The Psychologist’s Shadow by Laury A. Egan
Fittingly, most of this story unwinds inside the head of psychologist Ellen Haskell, 36. Ellen has closed her Manhattan clinical practice and opened a new office in Princton, New Jersey, the college town where I live. Naturally, the mentions of familiar restaurants, stores, and roads is fun for me, but if you can conjure up a college town with its collection of characters and pressures, you’ll recognize it too.
What’s different about this novel is how well you get to know Ellen’s patients, as you journey through her week. As each patient’s problems are unmasked, you realize that any one of them could be the stalker plaguing her. She lives in a rural area some miles from town in a modern house with much glass. At night, everything inside is easily visible if someone were spying on her. Bit by bit, Ellen becomes convinced someone is.
As so often happens, a person who can offer sound advice or insights about other people seems not to carry that skill over to her own life. Slow to recognize danger. Reluctant to act.

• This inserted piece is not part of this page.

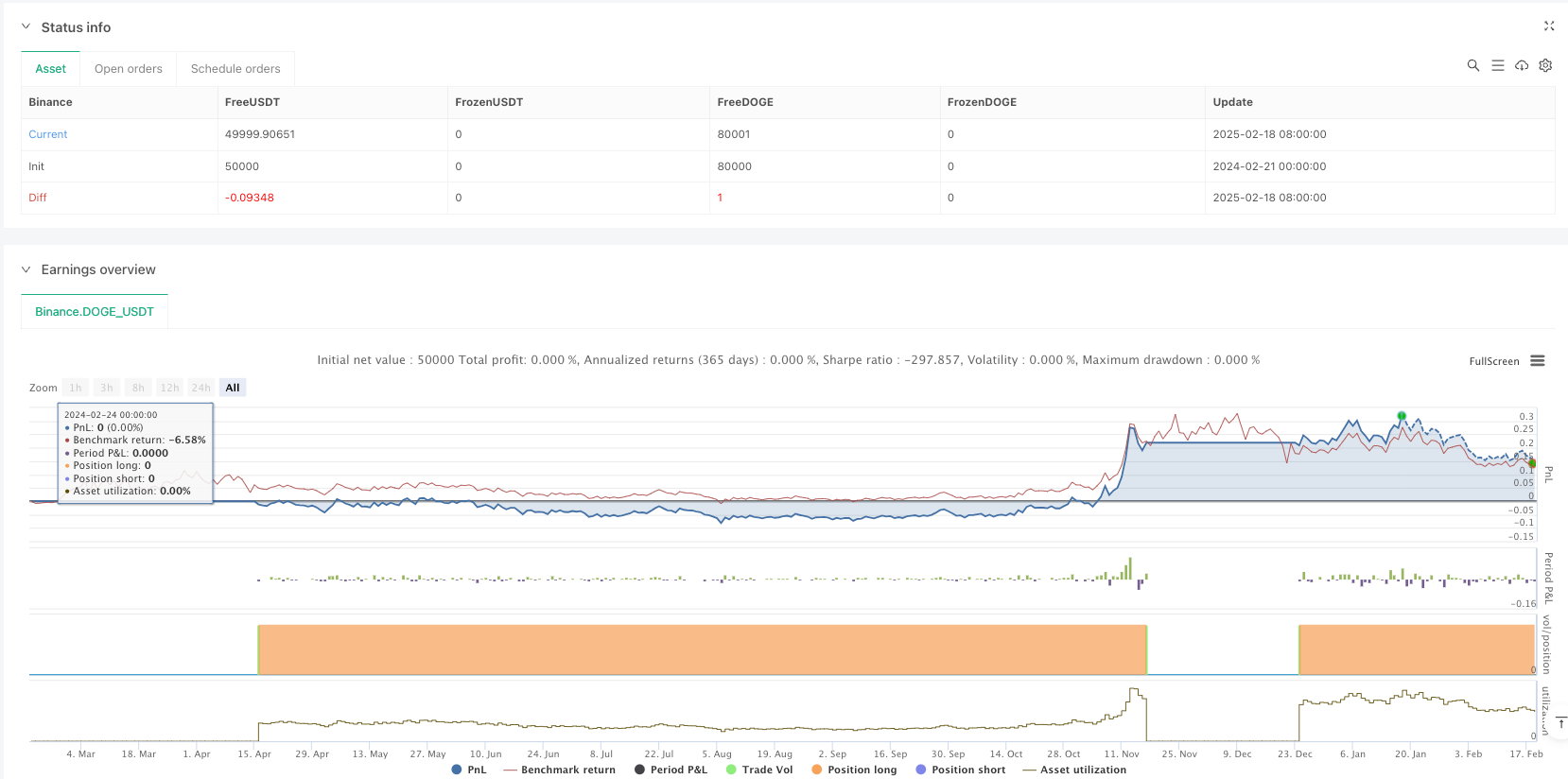
Task: Open the chart hamburger menu icon
Action: pos(1538,361)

You can almost believe Egan is herself a psychotherapist, so much of the patients’ stories is described with clinical sensitivity. But she is not. She is the author of a dozen previous novels, and has also published short stories and poetry, which may be why her language, even when talking about such elusive matters as feelings, is so clear.
Shadow Dance by Martin Ott
Buddy Rivet has ended his several tours in Afghanistan, somewhat—no, a great deal—worse for wear. He travels cross-country toward the disillusioning promise of California where his best friend Solomon St. James is working as a DJ in a strip club called, with deliberate irony, Club Paradise.
Solomon’s employer is Big Z Pourali, head of an extended Iranian family that believes it can write its own rules. The men are bullies, violent and abusive. The scheming, manipulative women—though attractive, unfortunately, to Solomon and Buddy—have their own agendas.
Rivet’s friend Solomon is gliding down a path to almost certain destruction, dealing drugs and consorting with would-be gangsters. Drugs, guns, alcohol, and sex—what can go wrong? Pretty much everything.
While all this may sound fairly bleak (and is), there’s humor too, and the quality of Ott’s writing lifts the story above its back-alley surroundings. He makes Rivet a perceptive observer, and what he sees are people who will always be on the outside looking in.
I liked Rivet, and I came to believe Club Paradise is only a temporary waystation on his journey to full adulthood, with new adventures to relate. You just have to hope he does find himself, somewhere, soon.